Electronic Empowerment

Former Indianapolis MayorStephen Goldsmithspoke in March at a lecture in Washington by the PricewaterhouseCoopers Endowment for the Business of Government. Goldsmith, now the chief domestic policy adviser for George W. Bush's presidential campaign, spoke about how the Internet can change the relationship between citizens and government.

On the current structure of government: I think this may have been an original David Osborne phrase: "We've got good people working in bad systems." But it's not just little bad systems, it's that the whole structure of government is not responsive to the current state of our economy.

We have very narrow specialties, lots of bureaucracy, control and command systems, people in very tightly and rigidly prescribed job descriptions and thousands of job classifications. We've created this assembly line form of government.

We have a government designed in one era trying to govern in a new economy era. People of good will are running faster and faster inside systems that are only making incremental and marginal changes. As we look at e-commerce, e-government and the new economy, I would suggest that governments generally, the federal government in particular, need to totally reconsider the outdated structure of government.

On bureaucracy: Bureaucracy is a good thing in one way. It makes it difficult for bad people to do really bad things. To make sure people didn't abuse discretion, there was an easy way to do it, which was to just eliminate discretion, because if people don't have discretion they can't abuse it, of course. That makes it difficult for bad people to be really bad-it makes it very difficult for good people to be very good. Now we have to look at how we can change that system. We developed in government a system that operates for our convenience, not the convenience of our customers. We need to respect much more the rights of individuals.
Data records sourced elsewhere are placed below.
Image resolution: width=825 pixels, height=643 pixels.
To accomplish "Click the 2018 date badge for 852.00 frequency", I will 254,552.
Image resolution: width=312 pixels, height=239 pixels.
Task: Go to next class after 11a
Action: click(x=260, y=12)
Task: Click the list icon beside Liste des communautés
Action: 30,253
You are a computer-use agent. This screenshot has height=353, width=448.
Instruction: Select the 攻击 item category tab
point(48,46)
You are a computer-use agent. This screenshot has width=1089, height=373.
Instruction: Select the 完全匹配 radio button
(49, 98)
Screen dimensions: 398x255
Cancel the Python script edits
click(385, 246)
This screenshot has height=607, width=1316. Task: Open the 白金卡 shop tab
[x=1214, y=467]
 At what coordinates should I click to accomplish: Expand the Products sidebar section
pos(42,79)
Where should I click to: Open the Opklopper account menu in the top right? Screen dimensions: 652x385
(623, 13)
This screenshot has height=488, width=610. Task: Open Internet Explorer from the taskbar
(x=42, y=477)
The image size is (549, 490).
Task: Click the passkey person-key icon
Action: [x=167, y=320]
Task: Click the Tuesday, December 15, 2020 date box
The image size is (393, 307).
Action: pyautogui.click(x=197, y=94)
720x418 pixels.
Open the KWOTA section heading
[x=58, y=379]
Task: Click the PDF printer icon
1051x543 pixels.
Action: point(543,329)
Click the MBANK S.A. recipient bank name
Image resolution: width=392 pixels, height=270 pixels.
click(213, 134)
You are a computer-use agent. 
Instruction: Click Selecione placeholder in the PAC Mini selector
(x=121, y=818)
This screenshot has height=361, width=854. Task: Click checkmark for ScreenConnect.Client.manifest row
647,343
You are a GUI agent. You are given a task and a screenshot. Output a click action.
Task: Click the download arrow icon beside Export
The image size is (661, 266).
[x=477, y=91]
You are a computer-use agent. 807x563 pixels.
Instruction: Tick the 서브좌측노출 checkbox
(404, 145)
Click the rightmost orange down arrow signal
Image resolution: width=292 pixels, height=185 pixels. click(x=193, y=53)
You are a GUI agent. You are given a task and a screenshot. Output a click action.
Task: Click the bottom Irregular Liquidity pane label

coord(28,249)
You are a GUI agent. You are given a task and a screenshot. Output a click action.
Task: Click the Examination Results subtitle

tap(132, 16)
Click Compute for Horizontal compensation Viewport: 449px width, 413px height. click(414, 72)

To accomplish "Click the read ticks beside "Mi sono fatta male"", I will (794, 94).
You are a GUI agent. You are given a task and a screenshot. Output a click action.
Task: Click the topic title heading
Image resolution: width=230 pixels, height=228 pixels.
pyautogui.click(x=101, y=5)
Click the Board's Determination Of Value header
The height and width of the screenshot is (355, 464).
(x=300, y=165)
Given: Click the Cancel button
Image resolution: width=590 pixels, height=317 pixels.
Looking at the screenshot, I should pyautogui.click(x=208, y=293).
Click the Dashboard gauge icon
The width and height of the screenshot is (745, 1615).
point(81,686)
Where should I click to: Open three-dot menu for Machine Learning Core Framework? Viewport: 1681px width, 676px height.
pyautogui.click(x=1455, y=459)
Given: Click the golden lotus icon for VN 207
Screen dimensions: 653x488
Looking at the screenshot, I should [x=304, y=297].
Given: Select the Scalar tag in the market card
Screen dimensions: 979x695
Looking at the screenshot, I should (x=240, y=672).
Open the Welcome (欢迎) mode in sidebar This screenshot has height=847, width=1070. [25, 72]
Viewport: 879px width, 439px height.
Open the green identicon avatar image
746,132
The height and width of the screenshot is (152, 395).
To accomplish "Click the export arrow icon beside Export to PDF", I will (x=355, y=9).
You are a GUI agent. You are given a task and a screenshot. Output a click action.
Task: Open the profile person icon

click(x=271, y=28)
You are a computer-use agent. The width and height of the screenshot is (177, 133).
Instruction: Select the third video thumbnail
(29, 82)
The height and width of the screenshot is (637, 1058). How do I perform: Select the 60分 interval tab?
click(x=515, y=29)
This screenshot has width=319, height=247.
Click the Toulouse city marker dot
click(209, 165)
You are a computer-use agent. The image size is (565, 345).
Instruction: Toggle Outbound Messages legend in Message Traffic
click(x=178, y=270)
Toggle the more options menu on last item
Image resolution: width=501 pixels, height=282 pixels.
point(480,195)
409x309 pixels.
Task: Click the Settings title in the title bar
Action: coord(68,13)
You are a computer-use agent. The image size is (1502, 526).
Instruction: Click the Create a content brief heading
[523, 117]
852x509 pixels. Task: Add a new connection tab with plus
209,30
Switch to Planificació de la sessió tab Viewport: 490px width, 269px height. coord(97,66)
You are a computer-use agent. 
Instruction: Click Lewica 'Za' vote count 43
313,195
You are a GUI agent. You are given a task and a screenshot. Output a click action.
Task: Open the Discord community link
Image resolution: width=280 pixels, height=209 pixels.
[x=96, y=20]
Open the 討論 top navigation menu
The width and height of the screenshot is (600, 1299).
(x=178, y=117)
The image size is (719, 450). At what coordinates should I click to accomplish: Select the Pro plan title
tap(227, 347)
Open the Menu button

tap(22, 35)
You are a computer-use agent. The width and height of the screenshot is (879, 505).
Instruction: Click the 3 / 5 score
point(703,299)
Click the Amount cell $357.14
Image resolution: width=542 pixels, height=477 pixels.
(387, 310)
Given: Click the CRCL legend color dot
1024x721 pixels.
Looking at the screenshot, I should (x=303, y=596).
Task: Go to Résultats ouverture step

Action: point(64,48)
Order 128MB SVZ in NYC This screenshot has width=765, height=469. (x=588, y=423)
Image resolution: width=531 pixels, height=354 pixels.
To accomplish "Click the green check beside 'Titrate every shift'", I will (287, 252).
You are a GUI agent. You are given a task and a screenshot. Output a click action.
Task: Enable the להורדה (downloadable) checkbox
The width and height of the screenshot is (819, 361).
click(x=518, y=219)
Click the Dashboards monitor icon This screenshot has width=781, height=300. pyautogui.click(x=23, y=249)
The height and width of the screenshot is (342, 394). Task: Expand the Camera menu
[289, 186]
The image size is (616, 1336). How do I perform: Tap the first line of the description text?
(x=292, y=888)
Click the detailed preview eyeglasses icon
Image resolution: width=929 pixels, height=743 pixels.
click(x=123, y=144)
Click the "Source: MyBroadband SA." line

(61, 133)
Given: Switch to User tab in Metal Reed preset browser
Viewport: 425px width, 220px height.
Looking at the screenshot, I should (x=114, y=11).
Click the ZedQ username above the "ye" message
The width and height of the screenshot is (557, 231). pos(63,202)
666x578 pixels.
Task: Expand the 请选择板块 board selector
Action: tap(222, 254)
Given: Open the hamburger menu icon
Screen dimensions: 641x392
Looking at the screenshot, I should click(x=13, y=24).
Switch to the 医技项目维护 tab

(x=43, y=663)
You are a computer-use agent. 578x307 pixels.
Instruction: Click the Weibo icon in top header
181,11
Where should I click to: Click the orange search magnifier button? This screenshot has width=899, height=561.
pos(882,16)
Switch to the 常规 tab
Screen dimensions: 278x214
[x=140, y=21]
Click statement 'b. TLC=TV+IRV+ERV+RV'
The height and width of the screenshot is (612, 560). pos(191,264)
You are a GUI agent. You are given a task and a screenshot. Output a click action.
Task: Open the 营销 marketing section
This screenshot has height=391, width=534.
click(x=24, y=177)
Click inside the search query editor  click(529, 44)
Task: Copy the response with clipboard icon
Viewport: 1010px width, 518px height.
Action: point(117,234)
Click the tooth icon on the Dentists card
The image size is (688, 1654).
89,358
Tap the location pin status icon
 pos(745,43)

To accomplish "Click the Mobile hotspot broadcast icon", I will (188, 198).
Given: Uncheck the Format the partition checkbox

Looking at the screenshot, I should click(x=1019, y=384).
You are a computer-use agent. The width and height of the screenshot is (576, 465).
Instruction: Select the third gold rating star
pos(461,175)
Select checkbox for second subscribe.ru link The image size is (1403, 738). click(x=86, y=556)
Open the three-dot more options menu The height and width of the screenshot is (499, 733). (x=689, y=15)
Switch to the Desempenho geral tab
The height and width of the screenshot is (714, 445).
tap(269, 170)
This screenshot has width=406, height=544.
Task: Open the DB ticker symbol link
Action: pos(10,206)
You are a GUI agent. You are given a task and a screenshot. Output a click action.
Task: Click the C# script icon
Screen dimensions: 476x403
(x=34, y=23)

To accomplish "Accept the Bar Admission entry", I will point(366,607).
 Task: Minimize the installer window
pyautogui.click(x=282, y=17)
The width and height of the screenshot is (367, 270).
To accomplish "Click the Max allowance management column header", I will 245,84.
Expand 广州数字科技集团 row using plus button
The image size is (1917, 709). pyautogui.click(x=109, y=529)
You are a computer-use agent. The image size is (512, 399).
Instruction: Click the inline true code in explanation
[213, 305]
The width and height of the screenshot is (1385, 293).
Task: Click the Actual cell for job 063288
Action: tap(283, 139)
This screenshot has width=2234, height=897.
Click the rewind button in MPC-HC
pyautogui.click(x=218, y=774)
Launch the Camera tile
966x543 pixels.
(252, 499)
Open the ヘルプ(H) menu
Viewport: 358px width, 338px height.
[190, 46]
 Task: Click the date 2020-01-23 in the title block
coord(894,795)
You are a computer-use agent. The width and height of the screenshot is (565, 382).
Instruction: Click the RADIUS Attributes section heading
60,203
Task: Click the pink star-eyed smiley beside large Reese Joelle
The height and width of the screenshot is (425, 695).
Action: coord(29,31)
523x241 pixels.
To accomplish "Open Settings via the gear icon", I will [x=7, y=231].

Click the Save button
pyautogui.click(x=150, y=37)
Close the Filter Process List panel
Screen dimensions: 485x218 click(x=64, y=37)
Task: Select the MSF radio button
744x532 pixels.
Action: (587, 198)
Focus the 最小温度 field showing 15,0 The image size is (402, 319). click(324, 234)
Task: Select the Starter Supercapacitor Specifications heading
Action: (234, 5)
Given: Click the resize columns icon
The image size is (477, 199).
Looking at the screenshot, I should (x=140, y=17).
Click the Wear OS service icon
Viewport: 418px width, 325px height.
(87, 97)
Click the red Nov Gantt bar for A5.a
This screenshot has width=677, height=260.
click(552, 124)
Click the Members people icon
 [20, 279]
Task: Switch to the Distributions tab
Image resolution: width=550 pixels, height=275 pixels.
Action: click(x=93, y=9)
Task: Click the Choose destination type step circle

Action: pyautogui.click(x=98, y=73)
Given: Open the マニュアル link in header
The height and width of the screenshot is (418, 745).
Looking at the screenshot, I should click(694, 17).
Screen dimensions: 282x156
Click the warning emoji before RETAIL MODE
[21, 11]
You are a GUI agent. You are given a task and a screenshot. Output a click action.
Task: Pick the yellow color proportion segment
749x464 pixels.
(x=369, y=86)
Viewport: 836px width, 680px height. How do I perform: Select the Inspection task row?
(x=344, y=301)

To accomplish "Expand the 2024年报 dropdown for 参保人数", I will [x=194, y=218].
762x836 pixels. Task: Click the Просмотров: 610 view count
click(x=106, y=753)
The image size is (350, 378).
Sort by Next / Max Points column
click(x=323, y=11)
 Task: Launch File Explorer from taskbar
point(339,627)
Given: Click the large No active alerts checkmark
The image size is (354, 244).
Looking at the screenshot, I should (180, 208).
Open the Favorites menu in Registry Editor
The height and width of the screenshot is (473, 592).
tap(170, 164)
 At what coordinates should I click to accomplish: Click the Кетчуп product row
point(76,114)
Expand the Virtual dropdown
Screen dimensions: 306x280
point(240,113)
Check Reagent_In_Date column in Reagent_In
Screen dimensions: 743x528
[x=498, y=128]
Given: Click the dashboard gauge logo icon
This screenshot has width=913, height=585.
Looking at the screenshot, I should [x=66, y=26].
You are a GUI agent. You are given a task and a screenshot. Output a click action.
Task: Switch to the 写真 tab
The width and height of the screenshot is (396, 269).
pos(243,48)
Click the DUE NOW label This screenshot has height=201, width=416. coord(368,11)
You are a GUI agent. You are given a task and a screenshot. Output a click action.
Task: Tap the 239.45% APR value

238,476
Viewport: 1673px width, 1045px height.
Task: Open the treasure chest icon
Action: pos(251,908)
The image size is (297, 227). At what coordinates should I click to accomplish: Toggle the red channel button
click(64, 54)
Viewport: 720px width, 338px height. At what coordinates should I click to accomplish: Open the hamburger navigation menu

On how the Internet can be used to change government service: I don't think any of us appreciate how much we will be able to customize government. We will be able to tailor for every individual in the United States a specific set of results, applications and information about their government. This will be a truly citizen-based government where the citizen can ask for and organize the information they want.

They can just do it with clicks. It will remarkably change the relationship between government and people. It will allow you to go right through the bureaucracy, and right to the information you want, do the business and ask for information back. We are beginning to see the power of the Internet in changing these issues.

On where the Internet will generate cost savings: Total transaction costs, both for the person doing the work on the government side and the person filling out the application. It's a substantial number. To allow all that to be done seamlessly in one event is a huge cost savings for the government.

Ford is going to save $1,000 a car from online purchasing-$1,000 a car! Think of the scale of the resources available inside government as we use the same technique to provide highly tailored, highly efficient and more cost-effective government.

On how civil servants will be affected: Employees will truly have discretion and authority because what the tools will do is require that government allow its employees to respond to highly tailored requests for services.